BEGIN
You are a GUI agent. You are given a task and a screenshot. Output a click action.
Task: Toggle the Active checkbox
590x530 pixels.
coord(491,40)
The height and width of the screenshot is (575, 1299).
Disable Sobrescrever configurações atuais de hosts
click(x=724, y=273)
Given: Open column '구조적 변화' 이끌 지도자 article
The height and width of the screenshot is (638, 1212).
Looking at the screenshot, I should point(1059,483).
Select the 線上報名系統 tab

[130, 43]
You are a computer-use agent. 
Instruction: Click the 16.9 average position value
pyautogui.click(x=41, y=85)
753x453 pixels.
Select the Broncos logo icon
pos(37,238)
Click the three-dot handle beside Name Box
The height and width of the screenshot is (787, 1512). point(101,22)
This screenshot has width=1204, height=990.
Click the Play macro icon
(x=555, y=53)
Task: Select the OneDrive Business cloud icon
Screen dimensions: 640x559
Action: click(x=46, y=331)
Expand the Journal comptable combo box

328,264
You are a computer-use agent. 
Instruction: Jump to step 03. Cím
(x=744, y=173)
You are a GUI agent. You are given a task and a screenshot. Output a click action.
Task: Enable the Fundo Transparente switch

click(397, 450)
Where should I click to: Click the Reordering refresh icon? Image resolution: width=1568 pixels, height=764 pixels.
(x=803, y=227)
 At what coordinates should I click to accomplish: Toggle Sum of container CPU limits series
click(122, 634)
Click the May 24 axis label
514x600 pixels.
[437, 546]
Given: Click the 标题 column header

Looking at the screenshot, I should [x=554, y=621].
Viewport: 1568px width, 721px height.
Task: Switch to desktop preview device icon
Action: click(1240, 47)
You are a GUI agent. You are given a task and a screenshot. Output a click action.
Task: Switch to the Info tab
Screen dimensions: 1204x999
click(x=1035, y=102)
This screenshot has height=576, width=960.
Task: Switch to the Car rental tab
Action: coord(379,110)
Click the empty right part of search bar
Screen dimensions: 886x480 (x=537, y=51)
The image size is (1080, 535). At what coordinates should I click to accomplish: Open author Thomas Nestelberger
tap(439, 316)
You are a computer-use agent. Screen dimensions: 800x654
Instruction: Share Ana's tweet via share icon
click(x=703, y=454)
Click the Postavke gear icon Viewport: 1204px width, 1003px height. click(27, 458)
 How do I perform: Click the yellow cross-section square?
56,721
END
▸ Exercise instructions:
Transcribe all entries exactly as they are given.

▸ Answer to the exercise:
You are a GUI agent. You are given a task and a screenshot. Output a click action.
Task: Toggle the Active checkbox
590x530 pixels.
coord(491,40)
The height and width of the screenshot is (575, 1299).
Disable Sobrescrever configurações atuais de hosts
click(x=724, y=273)
Given: Open column '구조적 변화' 이끌 지도자 article
The height and width of the screenshot is (638, 1212).
Looking at the screenshot, I should point(1059,483).
Select the 線上報名系統 tab

[130, 43]
You are a computer-use agent. 
Instruction: Click the 16.9 average position value
pyautogui.click(x=41, y=85)
753x453 pixels.
Select the Broncos logo icon
pos(37,238)
Click the three-dot handle beside Name Box
The height and width of the screenshot is (787, 1512). point(101,22)
This screenshot has width=1204, height=990.
Click the Play macro icon
(x=555, y=53)
Task: Select the OneDrive Business cloud icon
Screen dimensions: 640x559
Action: click(x=46, y=331)
Expand the Journal comptable combo box

328,264
You are a computer-use agent. 
Instruction: Jump to step 03. Cím
(x=744, y=173)
You are a GUI agent. You are given a task and a screenshot. Output a click action.
Task: Enable the Fundo Transparente switch

click(397, 450)
Where should I click to: Click the Reordering refresh icon? Image resolution: width=1568 pixels, height=764 pixels.
(x=803, y=227)
 At what coordinates should I click to accomplish: Toggle Sum of container CPU limits series
click(122, 634)
Click the May 24 axis label
514x600 pixels.
[437, 546]
Given: Click the 标题 column header

Looking at the screenshot, I should [x=554, y=621].
Viewport: 1568px width, 721px height.
Task: Switch to desktop preview device icon
Action: click(1240, 47)
You are a GUI agent. You are given a task and a screenshot. Output a click action.
Task: Switch to the Info tab
Screen dimensions: 1204x999
click(x=1035, y=102)
This screenshot has height=576, width=960.
Task: Switch to the Car rental tab
Action: coord(379,110)
Click the empty right part of search bar
Screen dimensions: 886x480 (x=537, y=51)
The image size is (1080, 535). At what coordinates should I click to accomplish: Open author Thomas Nestelberger
tap(439, 316)
You are a computer-use agent. Screen dimensions: 800x654
Instruction: Share Ana's tweet via share icon
click(x=703, y=454)
Click the Postavke gear icon Viewport: 1204px width, 1003px height. click(27, 458)
 How do I perform: Click the yellow cross-section square?
56,721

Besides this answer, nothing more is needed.